ASCOLI PICENO – Guido Castelli contro la Corte Europea. O viceversa, che è la stessa cosa. Il sindaco di Ascoli nella mattinata odierna, venerdì 13 novembre, ha emesso una ordinanza, che sarà pubblicata il giorno successivo, «volta ad inibire gli effetti della sentenza con cui, lo scorso 3 novembre, la Corte Europea dei diritti dell’uomo di Strasburgo ha disposto il divieto di esposizione del crocifisso nelle scuole».
«Il crocifisso esprime – scrive Castelli – in chiave simbolica, l’origine religiosa di valori propri della Costituzione Repubblicana. Mi riferisco alla libertà, al rispetto reciproco, alla valorizzazione della persona, alla solidarietà ed al rifiuto di ogni discriminazione. Del resto, già la sentenza della VI Sezione del Consiglio di Stato n. 556 del 13 febbraio 2006 ha stabilito che l’apposizione del crocifisso nelle aule “non appare censurabile rispetto al principio di laicità dello Stato italiano” essendo “simbolo idoneo ad esprimere l’elevato fondamento dei valori civili, che sono poi i valori che delineano la laicità nell’attuale ordinamento dello Stato”».
«Partendo da queste premesse e considerato che il Governo Italiano ha già presentato ricorso contro la sentenza della Corte Europea – continua il primo cittadino del capoluogo piceno – ho ritenuto doveroso adottare un’ordinanza che va nel senso di difendere le nostre radici civili e storiche da un’aggressione stolta ed inaccettabile sotto ogni profilo».

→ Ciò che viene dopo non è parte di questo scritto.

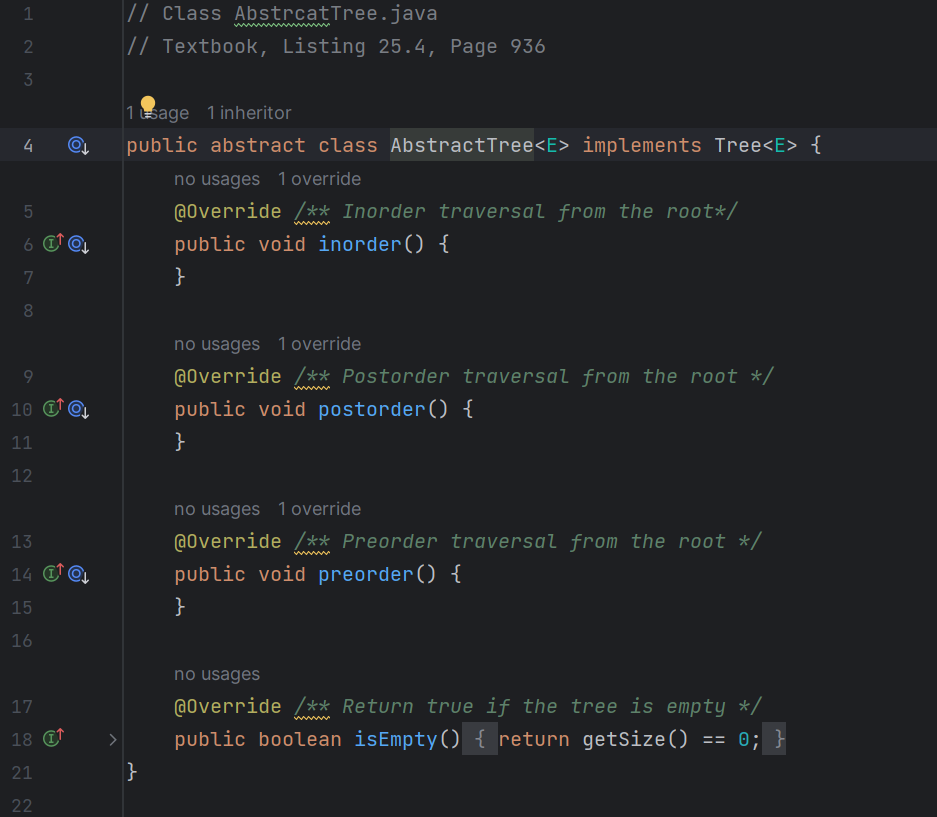
Task: Open the "1 inheritor" hint above AbstractTree
Action: click(248, 113)
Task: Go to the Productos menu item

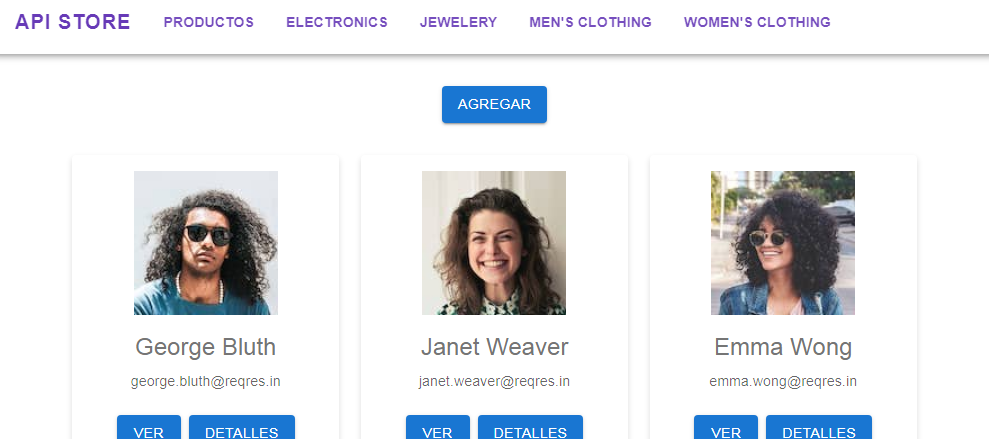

«Per queste ragioni e condividendo l’iniziativa del Governo ho disposto – attraverso un’ordinanza che verrà pubblicata domani – che nelle aule delle scuole del comune di Ascoli venga mantenuta l’esposizione del crocifisso perlomeno fino all’esito del Ricorso alla Corte europea espletato dallo Stato Italiano. Tutto questo salvo altre e diverse disposizioni che verrano adottate qualora l’evoluzione della situazione normativa imponesse ulteriori interventi».